#### Assignment:
Exactly and only the lines from the one with "Where should I click to: Select" through the last line of the records need to be set down; please skip the pictures.

===== Given data =====

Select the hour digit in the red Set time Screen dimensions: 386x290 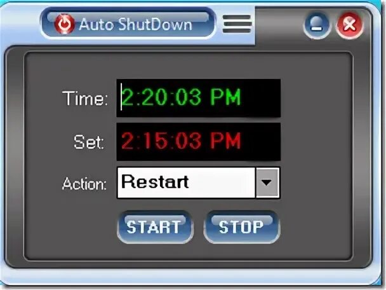click(128, 141)
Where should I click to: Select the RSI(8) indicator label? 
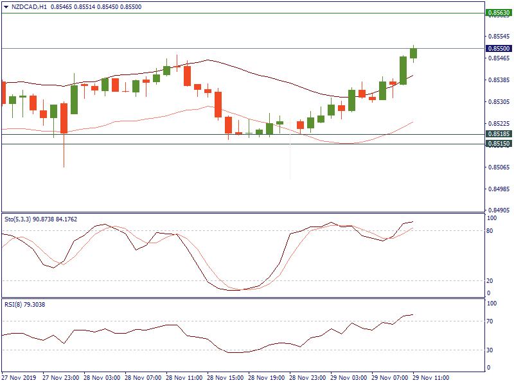coord(15,304)
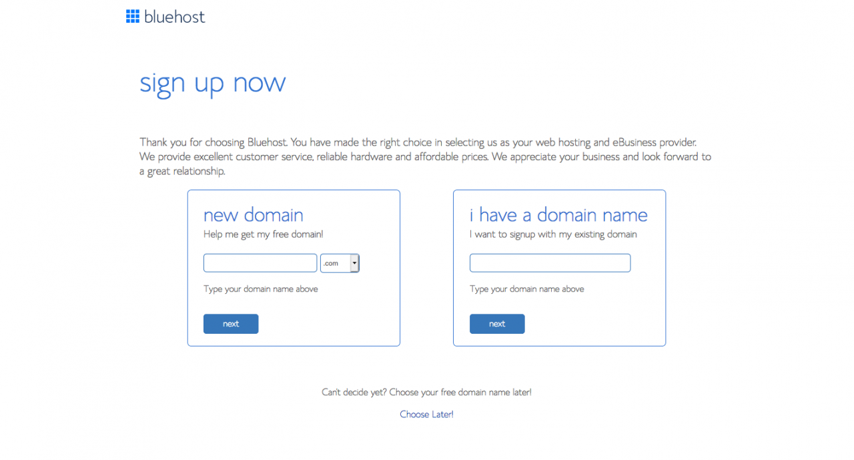This screenshot has height=460, width=854.
Task: Click the bluehost wordmark text
Action: pos(175,17)
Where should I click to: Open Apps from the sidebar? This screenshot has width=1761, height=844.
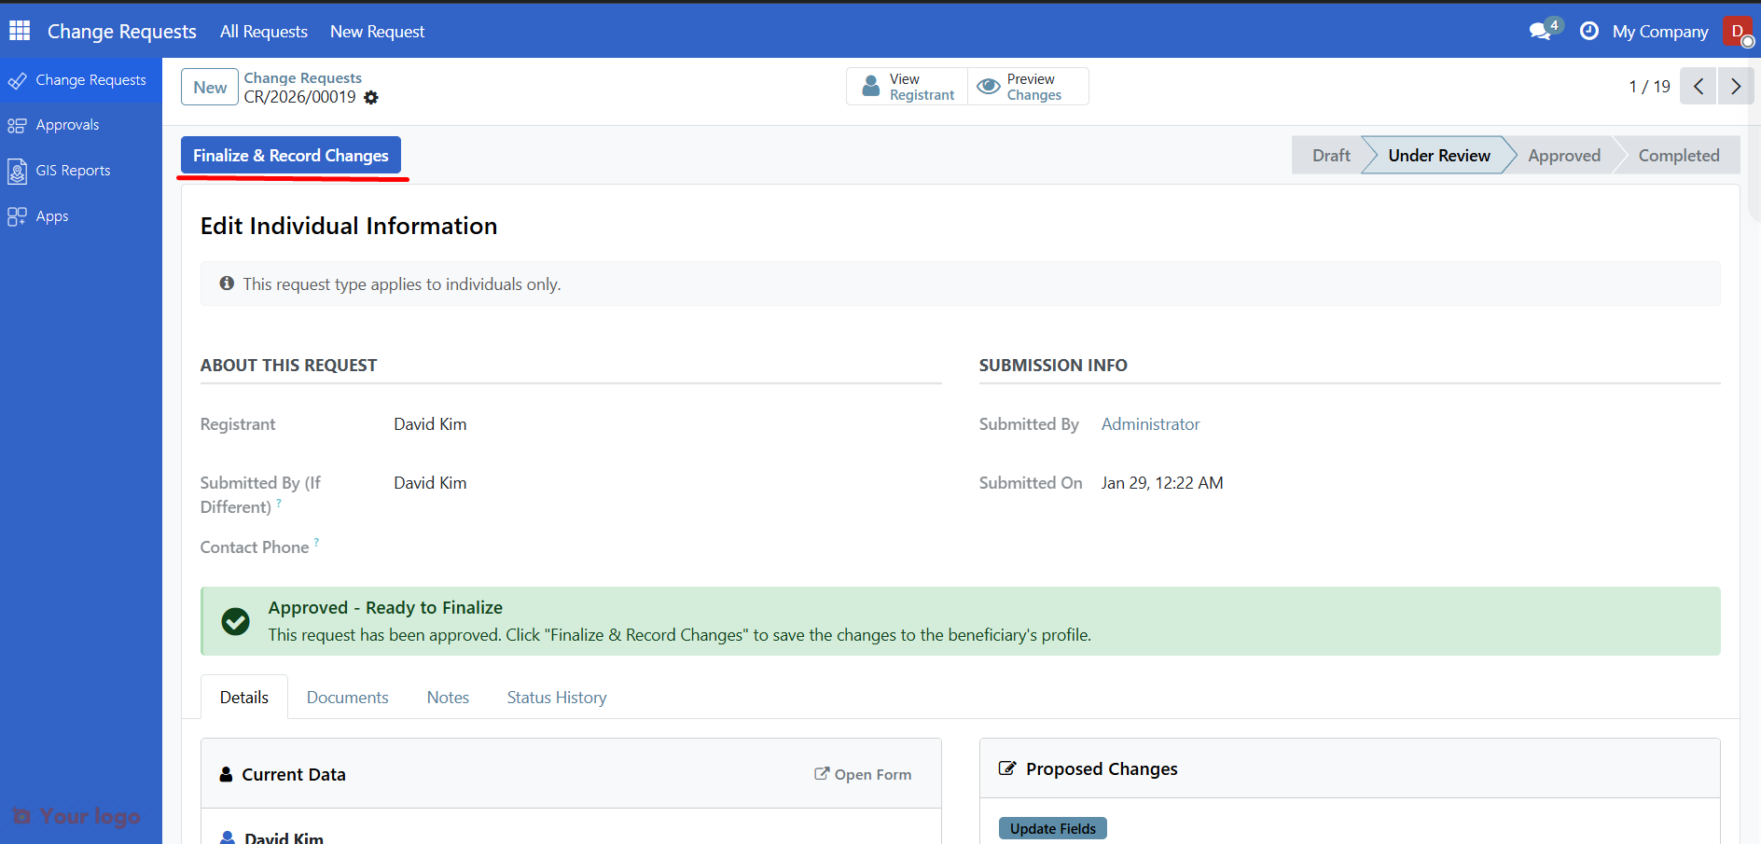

=====

#### Your solution:
Where should I click to: Select the RSI(8) indicator label? 
coord(15,304)
This screenshot has height=460, width=854.
Task: Click the bluehost wordmark text
Action: pos(175,17)
Where should I click to: Open Apps from the sidebar? This screenshot has width=1761, height=844.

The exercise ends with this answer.